==== Document extract
The article also lists other upcoming projects for SciFi.


----------



## Vito the TiVo (Oct 27, 2003)

You're fast. I just read this on Futon Critic as well. If it has anywhere near the same level of intrigue and action and suspense as the current series, I am in.


----------



## darthrsg (Jul 25, 2005)

50 years before the most current attack or the original war?
I smell Galactica Atlantis.
Too much of a good thing...


----------



## SoupMan (Mar 1, 2001)

I can't see me getting into this without the Cyclon menace.


----------



## Kevdog (Apr 18, 2001)

Except, well, I just re-watched the pilot last night. The opening sequence says the Cylons haven't been heard from in 40 years. So it will be *during* the previous Cylon war?


----------



## drew2k (Jun 10, 2003)

From the article:


> "Caprica" will be set more than 50 years prior to the events of "Battlestar Galactica" and focus on the lives of two families -- the Adamas (ancestors of future Galactica commander William) and the Graystones. Humankind's Twelve Colonies are at peace and on the verge of a technological breakthrough: the first Cylon.


Sounds like we're going to see some of the "original" toasters.

I may have this wrong, but didn't the miniseries re-introducing BSG say that Cylons had not been seen for over 50 years? This article makes it sounds like Cylons haven't even been around 50 years yet ...

_ETA: Dang! Kevdog just beat my post by a nano-second. I guess I'm not so fast after all! And it was 40 years, not 50!_


----------



## Rob Helmerichs (Oct 17, 2000)

It's important to recognize that unlike evey other network on Earth, who release their production schedule, Sci-Fi releases their developement schedule. The vast majority of things listed in these annual press releases will never see the light of day.


----------



## Amnesia (Jan 30, 2005)

It says that the series will focus on two families---the Adamas and the Graystones.
Have we met a Graystone?


----------



## jschuur (Nov 27, 2002)

Rob Helmerichs said:


> It's important to recognize that unlike evey other network on Earth, who release their production schedule, Sci-Fi releases their developement schedule. The vast majority of things listed in these annual press releases will never see the light of day.


I don't see what possible benefit there would be in doing that. This was labelled as Sci Fi's version of the upfronts, targeted at ad buyers who are deciding who to buy commercial time with.

I also find it impossible to believe that a prequel to a show as big as BSG would be announced and then scrapped.

Some of the announcements are also for mini series, which are easy enough to produce with no huge commitment beyond 4-6 hours of programming.


----------



## drew2k (Jun 10, 2003)

Amnesia said:


> It says that the series will focus on two families---the Adamas and the Graystones.
> Have we met a Graystone?


I don't recall that family name, but you can probably guess who the good guys and bad guys will be... That is, if the show even makes it to production. Rob's right - SciFi does announce a lot of things that fall by the wayside. Hopefully Caprica will garner enough interest and get a green light.
========
==== Material supplied
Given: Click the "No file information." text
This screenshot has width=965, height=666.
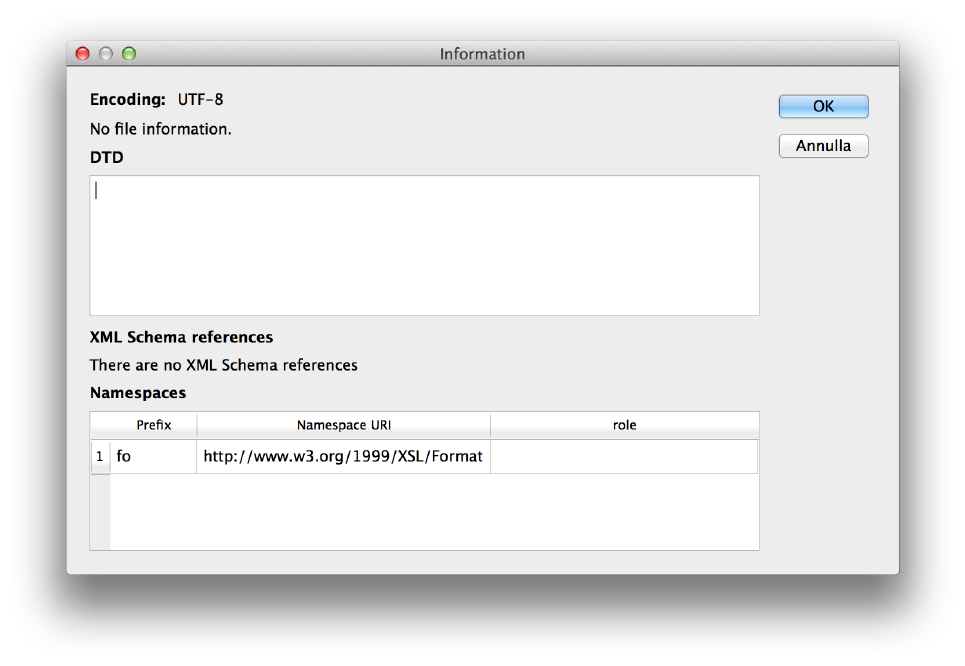Looking at the screenshot, I should 161,129.
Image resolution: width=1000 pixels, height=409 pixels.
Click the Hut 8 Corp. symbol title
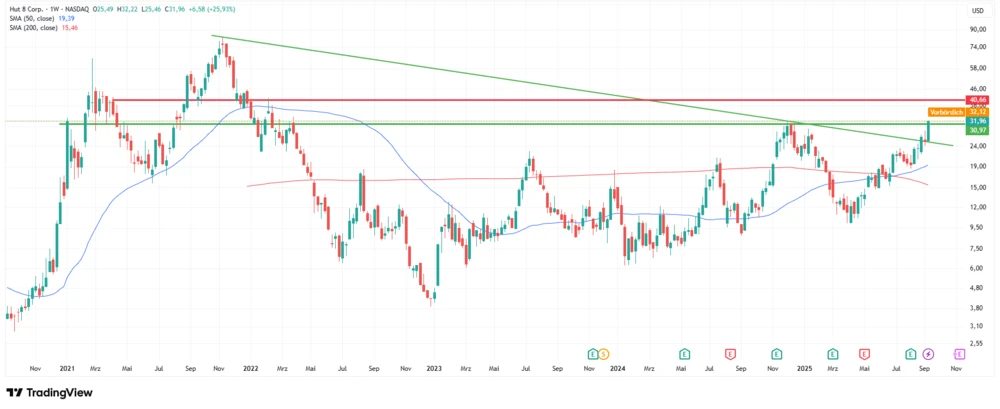click(28, 10)
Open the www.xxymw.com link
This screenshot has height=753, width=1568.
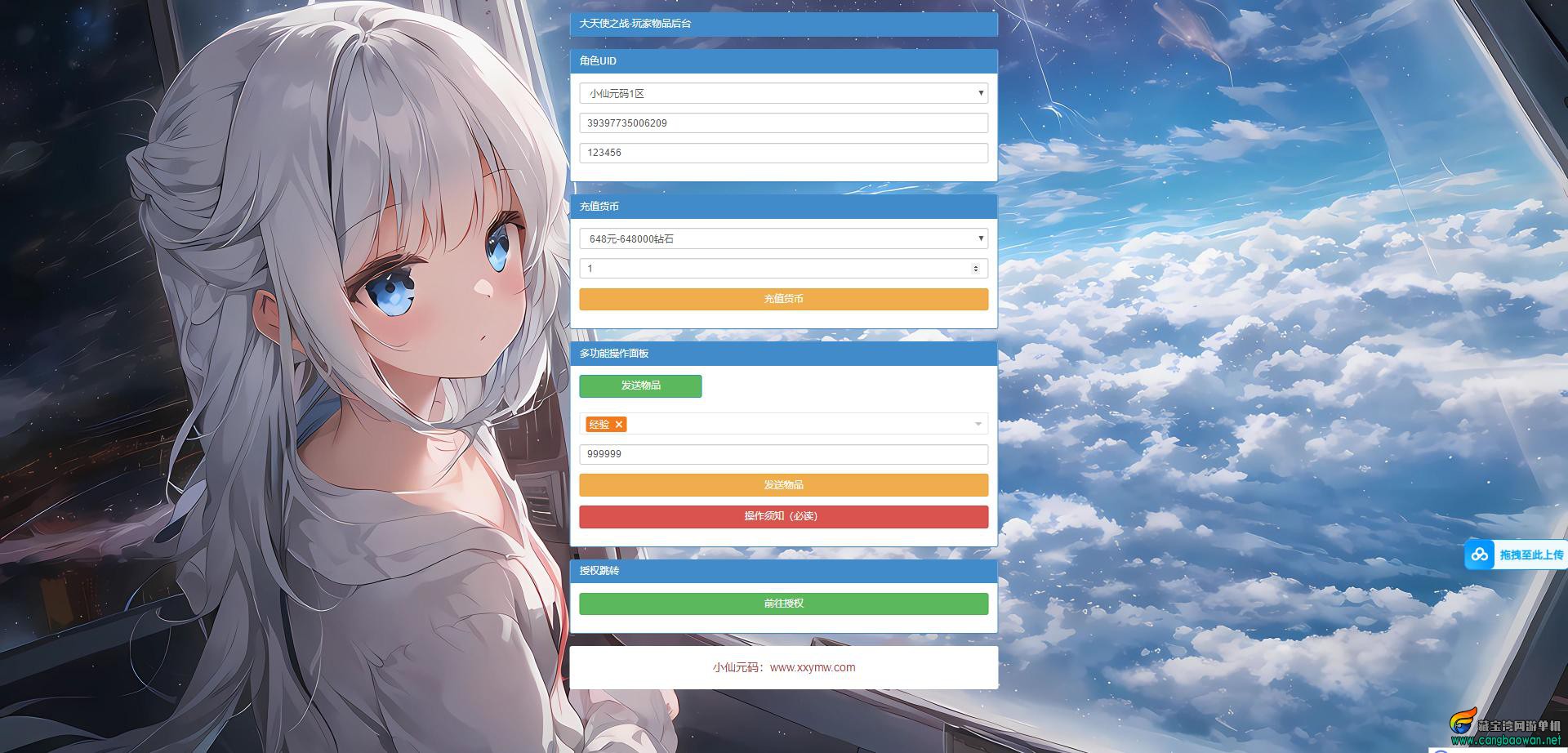point(812,667)

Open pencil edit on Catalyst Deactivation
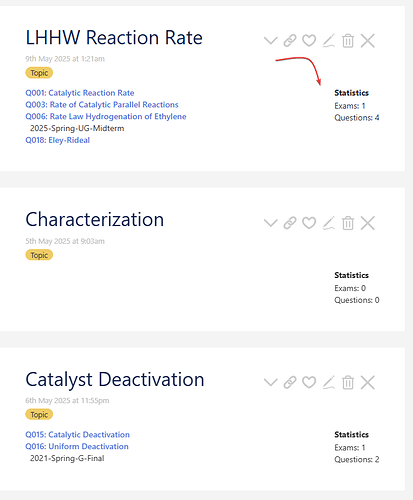[329, 382]
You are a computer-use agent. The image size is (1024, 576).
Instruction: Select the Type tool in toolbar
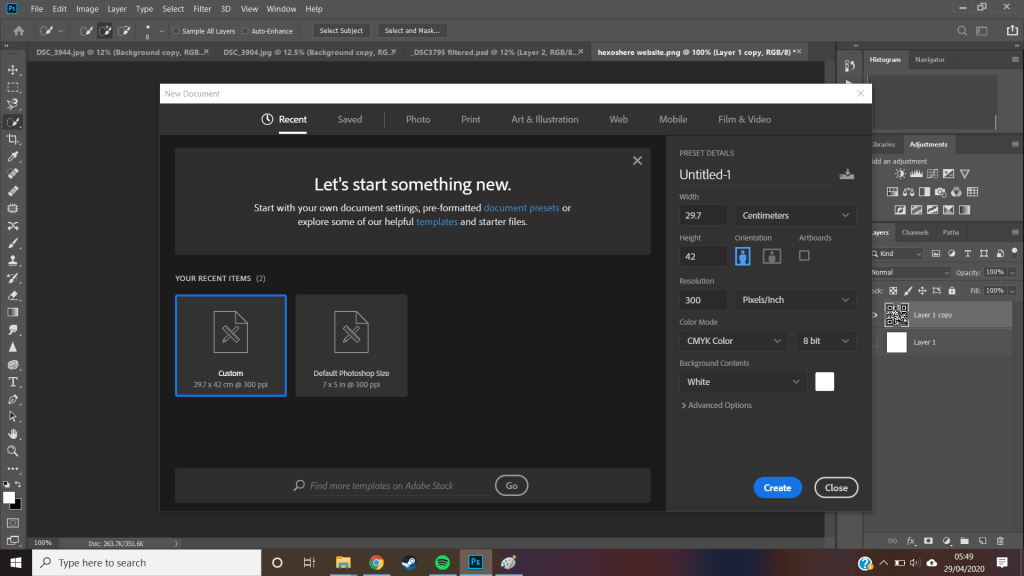coord(14,382)
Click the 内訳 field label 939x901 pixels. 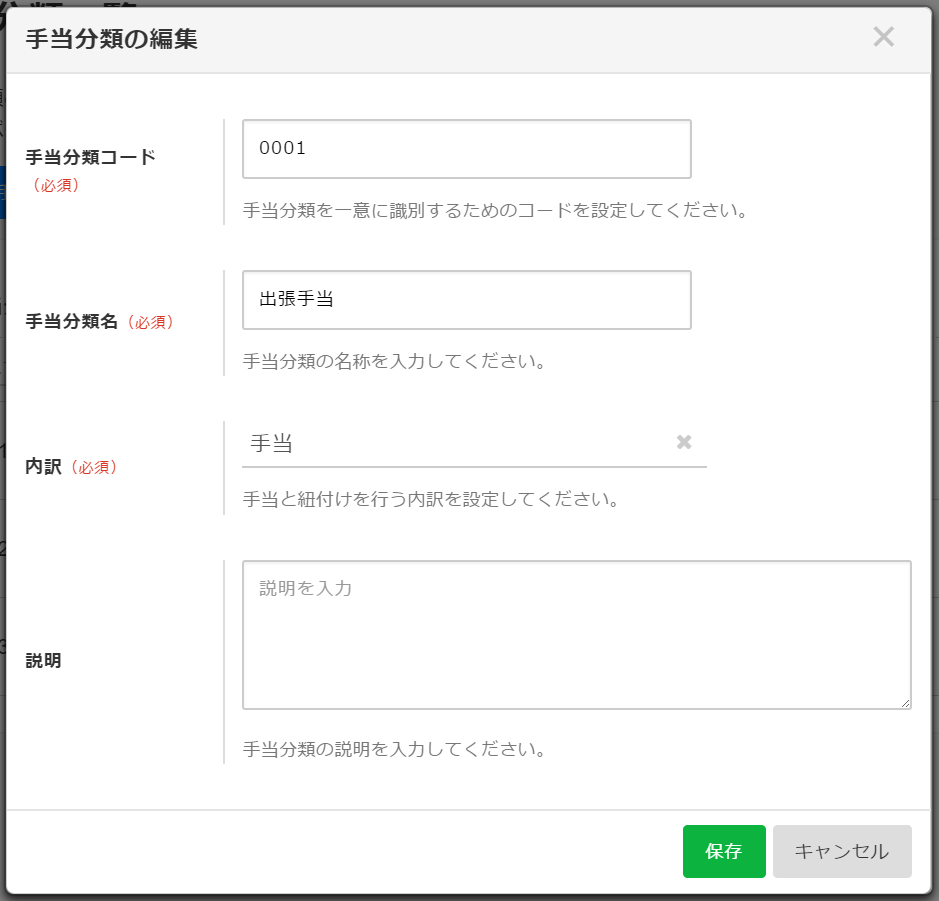click(44, 467)
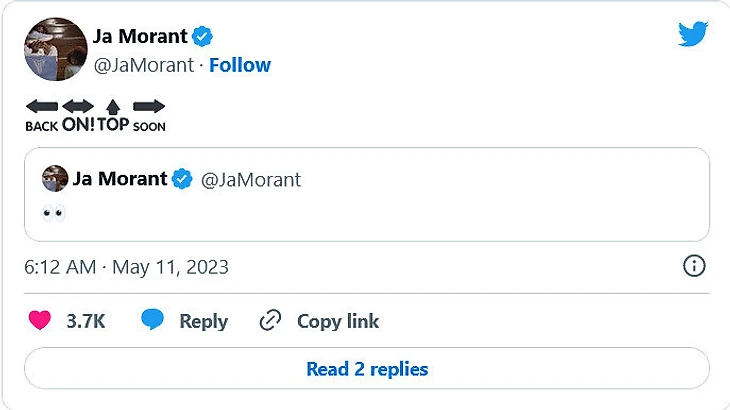Click the BACK left arrow emoji
This screenshot has height=410, width=730.
click(41, 106)
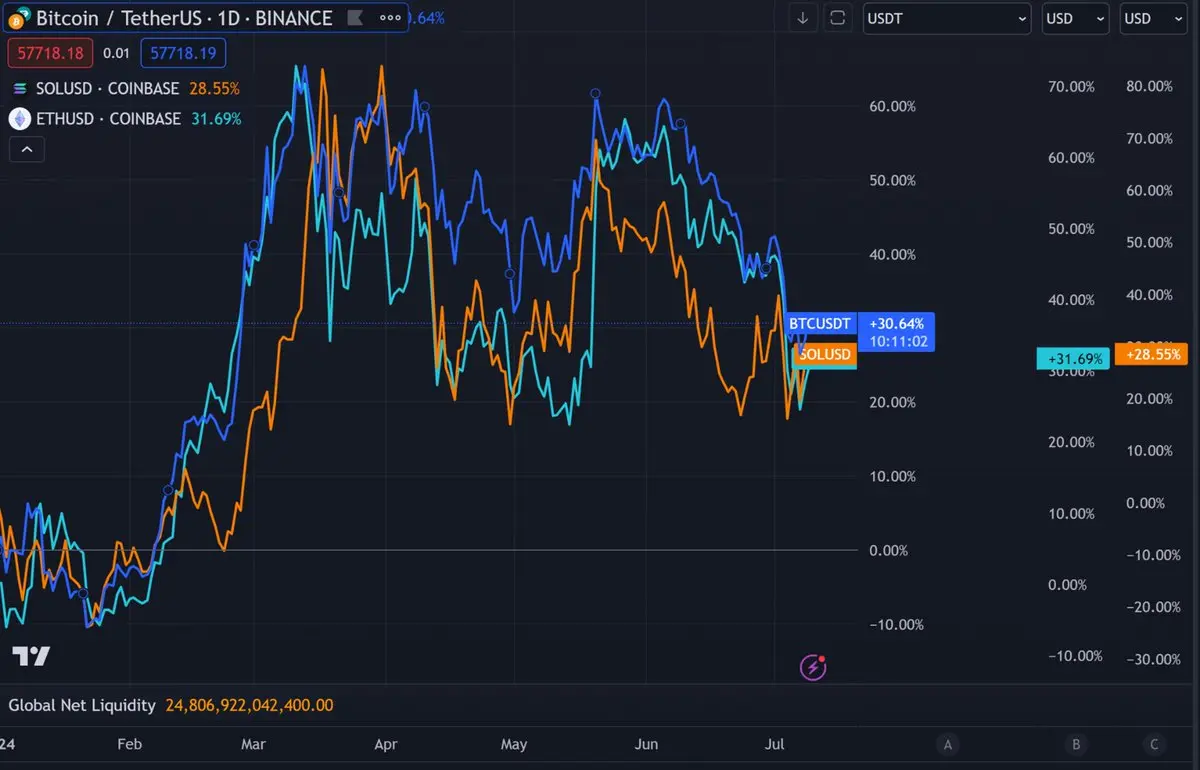Click the down arrow icon in top toolbar

click(x=802, y=18)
========
**Task statement:**
Can you return everything in the Caprica prequel thread from "## Kevdog (Apr" down to "previous Cylon war?", word for word? You won't need the listing for this.

**Reply:**
## Kevdog (Apr 18, 2001)

Except, well, I just re-watched the pilot last night. The opening sequence says the Cylons haven't been heard from in 40 years. So it will be *during* the previous Cylon war?